STATED EXERCISE A: In the earnings call transcript, how large a rate increase does the company expect from the Federal Reserve at its next meeting?

SELECTED PASSAGE:
────────────────────────────────────────

Let's take some questions, Andrew.

speaker
Operator

Yes, sir. We will now begin the question and answer session. To ask a question, you may press star then 1 on your telephone keypad. If you're using a speakerphone, please pick up your handset before pressing the keys. If at any time your question has been addressed and you would like to withdraw your question, please press star then two. At this time, we will pause momentarily to assemble our roster. The first question comes from Trevor Cranston with JMP Securities. Please go ahead.

speaker
Trevor Cranston

Hey, thanks. You guys talked a little bit about the pending sales of the failed bank portfolios. And you briefly mentioned the prospect of another bank selling assets. Can you comment in general on how you guys are thinking about the potential risk of maybe some other banks needing to sell MBS as a risk on top of the sales that we already know about happening?

speaker
Buckler

Thanks. Good morning. It's Jeff Zimmer here. Thanks for dialing in. As long as volatility stays where it is and the Federal Reserve continues to tighten, which we do expect another 25 basis points at the next meeting, there is risk of a bank having to sell more assets. And we are distinctly aware of that. And that's why we continue to keep large amounts of liquidity on hand, as Scott mentioned in his comments. And we will continue to approach the mortgage market as a long-term investor, and we will take advantage of some of these wider spreads. And we also have dry powder if we want to use it. But we are very aware that there are risks out there.

speaker
Trevor Cranston

Okay, got it. And then it looks like you guys added some swaps during the quarter. Can you just give the details on kind of what the maturity of the newly added swaps was?

────────────────────────────────────────

STATED EXERCISE B: Select each line of the listing that contains the string "swatch".

────────────────────────────────────────

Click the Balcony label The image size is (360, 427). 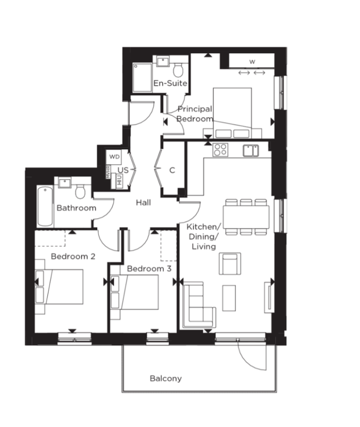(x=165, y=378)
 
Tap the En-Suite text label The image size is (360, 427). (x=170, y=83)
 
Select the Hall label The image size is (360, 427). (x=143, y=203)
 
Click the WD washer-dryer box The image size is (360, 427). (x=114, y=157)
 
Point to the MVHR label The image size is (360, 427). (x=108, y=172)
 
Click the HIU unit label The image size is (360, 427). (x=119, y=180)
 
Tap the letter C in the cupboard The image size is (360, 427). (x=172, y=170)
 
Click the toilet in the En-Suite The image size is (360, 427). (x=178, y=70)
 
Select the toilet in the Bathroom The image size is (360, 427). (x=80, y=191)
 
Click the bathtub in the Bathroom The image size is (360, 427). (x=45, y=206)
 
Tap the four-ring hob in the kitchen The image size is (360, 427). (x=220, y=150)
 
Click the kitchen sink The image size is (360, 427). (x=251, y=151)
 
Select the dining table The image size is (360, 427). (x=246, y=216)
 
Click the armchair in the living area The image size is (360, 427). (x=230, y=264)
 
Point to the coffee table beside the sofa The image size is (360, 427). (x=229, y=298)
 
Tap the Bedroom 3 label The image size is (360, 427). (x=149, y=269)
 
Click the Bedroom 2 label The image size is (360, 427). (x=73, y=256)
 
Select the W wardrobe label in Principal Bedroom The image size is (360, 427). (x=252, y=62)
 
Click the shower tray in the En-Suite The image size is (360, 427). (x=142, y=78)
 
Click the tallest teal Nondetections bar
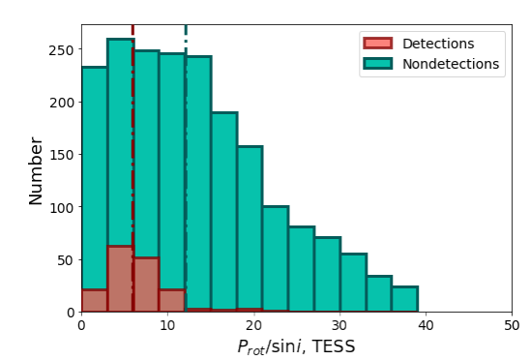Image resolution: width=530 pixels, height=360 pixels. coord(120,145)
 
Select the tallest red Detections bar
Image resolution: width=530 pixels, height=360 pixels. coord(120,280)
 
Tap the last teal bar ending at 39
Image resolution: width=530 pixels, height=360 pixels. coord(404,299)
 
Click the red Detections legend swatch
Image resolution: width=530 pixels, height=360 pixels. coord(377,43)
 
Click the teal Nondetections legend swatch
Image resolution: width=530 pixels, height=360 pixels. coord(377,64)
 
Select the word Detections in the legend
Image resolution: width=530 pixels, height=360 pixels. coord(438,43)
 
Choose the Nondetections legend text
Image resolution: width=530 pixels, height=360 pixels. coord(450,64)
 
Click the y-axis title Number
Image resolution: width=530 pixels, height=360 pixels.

────────────────────────────────────────

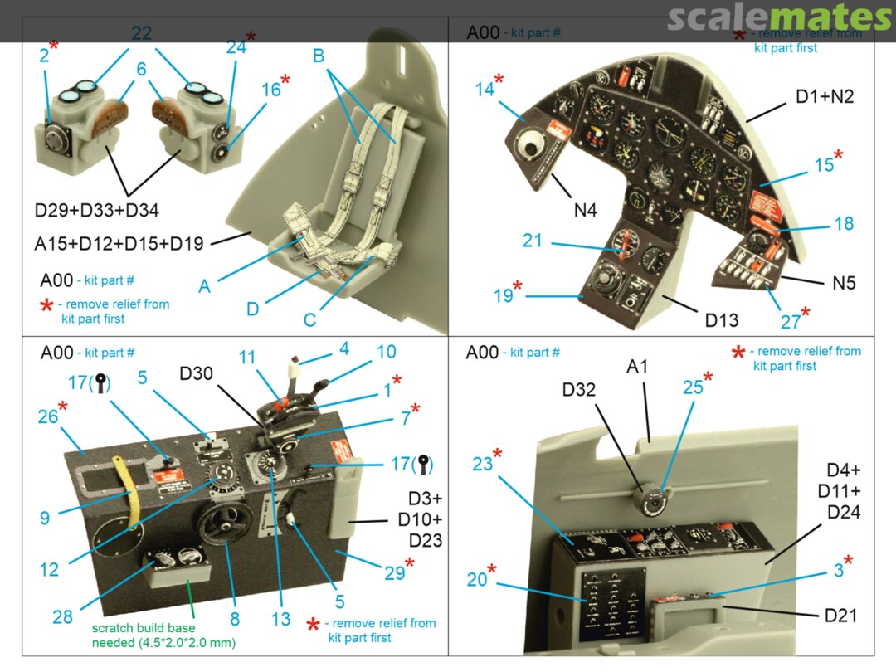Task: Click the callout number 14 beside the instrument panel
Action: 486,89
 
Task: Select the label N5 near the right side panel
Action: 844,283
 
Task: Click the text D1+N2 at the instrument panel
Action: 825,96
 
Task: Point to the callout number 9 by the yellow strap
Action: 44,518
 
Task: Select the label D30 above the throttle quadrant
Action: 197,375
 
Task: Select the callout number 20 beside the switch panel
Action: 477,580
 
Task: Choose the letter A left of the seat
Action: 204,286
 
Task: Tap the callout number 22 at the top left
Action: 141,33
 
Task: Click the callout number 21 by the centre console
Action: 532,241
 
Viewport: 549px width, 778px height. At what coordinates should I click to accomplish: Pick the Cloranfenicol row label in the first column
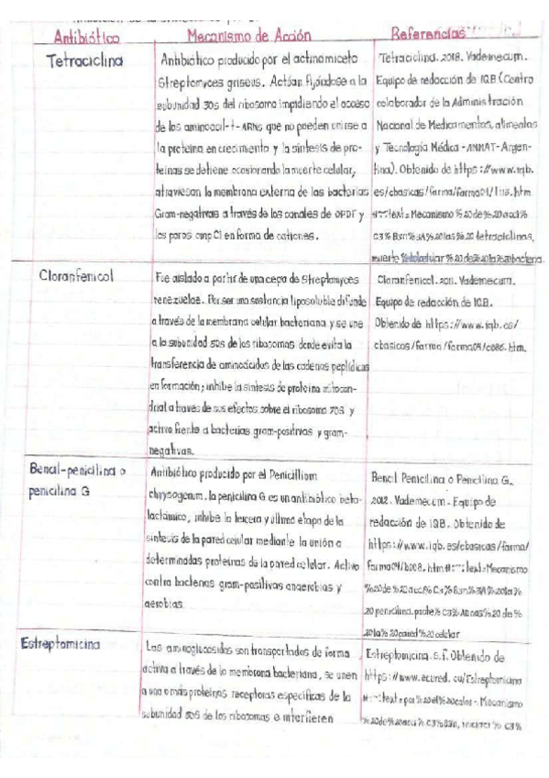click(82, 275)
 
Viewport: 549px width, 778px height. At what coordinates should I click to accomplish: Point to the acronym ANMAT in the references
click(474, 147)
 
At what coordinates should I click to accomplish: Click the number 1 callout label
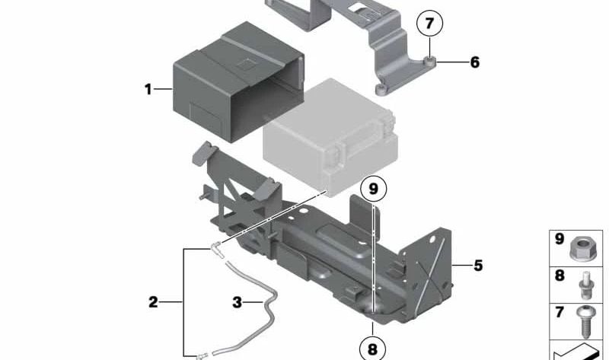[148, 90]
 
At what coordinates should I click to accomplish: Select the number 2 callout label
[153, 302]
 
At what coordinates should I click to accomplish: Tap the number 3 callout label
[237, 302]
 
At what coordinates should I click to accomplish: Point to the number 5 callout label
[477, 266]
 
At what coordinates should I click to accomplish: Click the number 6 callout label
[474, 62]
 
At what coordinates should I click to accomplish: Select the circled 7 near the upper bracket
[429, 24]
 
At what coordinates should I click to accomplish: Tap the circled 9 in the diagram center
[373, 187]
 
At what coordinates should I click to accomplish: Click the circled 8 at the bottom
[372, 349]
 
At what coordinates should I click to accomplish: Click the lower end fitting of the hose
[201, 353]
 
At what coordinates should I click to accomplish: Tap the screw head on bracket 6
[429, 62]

────────────────────────────────────────

WRITTEN REPLY A: Another 25 basis points.

WRITTEN REPLY B:
Click the red Detections legend swatch
Click the teal Nondetections legend swatch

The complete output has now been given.